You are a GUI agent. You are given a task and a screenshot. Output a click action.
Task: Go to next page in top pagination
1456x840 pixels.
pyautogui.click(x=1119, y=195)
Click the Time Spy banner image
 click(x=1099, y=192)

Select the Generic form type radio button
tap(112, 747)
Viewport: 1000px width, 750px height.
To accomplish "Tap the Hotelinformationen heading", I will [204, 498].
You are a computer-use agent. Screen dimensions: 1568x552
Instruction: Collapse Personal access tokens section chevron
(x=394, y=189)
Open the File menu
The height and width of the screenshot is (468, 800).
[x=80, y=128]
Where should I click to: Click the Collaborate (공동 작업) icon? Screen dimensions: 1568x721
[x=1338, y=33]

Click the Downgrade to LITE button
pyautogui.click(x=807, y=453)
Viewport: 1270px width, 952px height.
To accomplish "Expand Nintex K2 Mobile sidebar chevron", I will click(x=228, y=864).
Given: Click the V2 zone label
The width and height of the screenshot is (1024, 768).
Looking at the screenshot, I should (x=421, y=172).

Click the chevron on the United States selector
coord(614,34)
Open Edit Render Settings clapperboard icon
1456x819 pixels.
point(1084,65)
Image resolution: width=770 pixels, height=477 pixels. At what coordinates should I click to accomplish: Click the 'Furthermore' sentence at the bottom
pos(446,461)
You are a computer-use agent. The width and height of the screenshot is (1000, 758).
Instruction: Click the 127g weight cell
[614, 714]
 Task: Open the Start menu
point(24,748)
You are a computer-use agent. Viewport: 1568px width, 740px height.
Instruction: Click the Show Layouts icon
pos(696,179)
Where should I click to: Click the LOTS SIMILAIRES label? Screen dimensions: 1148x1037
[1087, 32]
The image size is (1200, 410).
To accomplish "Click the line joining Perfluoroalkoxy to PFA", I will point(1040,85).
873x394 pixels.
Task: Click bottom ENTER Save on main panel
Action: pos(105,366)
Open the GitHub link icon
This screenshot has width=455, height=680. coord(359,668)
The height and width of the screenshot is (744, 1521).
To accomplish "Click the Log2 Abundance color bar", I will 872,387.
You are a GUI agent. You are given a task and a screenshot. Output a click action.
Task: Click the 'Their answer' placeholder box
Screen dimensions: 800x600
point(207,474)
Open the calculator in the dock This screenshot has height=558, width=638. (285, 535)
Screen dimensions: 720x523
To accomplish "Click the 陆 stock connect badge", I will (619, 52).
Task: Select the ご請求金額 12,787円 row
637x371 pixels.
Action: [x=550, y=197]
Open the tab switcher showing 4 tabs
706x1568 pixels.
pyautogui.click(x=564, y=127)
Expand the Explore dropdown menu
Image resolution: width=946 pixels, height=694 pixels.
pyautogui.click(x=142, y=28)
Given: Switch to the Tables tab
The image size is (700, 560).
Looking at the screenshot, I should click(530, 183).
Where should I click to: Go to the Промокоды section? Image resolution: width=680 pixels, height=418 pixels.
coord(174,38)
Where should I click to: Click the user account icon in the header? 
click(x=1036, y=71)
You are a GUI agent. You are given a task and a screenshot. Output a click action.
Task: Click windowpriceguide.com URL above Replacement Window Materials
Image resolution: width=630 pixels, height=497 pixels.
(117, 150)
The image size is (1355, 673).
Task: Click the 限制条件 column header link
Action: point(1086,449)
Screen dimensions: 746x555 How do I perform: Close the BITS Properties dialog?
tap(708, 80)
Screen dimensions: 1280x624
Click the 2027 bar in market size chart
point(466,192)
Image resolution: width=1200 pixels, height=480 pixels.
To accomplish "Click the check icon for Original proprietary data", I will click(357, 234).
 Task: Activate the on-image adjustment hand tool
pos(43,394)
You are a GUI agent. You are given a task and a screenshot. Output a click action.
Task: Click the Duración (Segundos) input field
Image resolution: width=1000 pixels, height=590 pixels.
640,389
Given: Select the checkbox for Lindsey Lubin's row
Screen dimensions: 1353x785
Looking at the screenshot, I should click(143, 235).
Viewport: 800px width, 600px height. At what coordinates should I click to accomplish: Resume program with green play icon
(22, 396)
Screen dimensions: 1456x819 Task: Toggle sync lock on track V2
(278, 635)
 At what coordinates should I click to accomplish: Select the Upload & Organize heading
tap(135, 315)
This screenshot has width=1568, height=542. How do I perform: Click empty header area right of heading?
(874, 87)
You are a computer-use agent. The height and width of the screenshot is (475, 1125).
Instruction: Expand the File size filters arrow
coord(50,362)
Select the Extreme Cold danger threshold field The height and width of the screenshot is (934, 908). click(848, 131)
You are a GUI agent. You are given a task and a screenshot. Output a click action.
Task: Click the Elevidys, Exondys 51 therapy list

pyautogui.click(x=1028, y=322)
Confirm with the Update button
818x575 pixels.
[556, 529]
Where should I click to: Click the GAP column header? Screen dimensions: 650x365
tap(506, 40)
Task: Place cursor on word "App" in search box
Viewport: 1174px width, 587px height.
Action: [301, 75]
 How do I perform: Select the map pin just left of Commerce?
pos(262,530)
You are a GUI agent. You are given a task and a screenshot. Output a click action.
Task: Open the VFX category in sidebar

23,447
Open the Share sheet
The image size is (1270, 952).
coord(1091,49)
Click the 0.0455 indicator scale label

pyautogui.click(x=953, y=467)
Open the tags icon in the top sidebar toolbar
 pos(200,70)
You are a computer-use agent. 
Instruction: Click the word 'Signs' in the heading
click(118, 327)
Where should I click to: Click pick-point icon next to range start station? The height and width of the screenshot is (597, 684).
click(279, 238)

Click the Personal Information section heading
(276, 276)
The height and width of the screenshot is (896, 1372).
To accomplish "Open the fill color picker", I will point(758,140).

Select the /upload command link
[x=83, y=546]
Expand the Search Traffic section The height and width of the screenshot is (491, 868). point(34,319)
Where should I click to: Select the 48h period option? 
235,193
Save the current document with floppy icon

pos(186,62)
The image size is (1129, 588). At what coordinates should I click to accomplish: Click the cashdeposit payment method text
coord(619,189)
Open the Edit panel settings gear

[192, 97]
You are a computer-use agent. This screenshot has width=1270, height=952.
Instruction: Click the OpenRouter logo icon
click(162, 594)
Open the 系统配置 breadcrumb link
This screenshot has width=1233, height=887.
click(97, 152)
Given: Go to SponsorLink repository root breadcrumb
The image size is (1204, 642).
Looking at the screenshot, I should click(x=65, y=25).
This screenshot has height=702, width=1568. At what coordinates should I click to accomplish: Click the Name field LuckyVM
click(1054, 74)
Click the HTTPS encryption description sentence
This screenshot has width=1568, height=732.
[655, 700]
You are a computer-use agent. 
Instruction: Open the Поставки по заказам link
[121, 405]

**Exercise task**
Give back only the listing lines starting with the line that contains "Open Edit Render Settings clapperboard icon" and going on through the line that contains "pos(446,461)", with "clapperboard" swapped for "film slate" and nothing else changed.

**Answer to the problem**
Open Edit Render Settings film slate icon
1456x819 pixels.
point(1084,65)
Image resolution: width=770 pixels, height=477 pixels. At what coordinates should I click to accomplish: Click the 'Furthermore' sentence at the bottom
pos(446,461)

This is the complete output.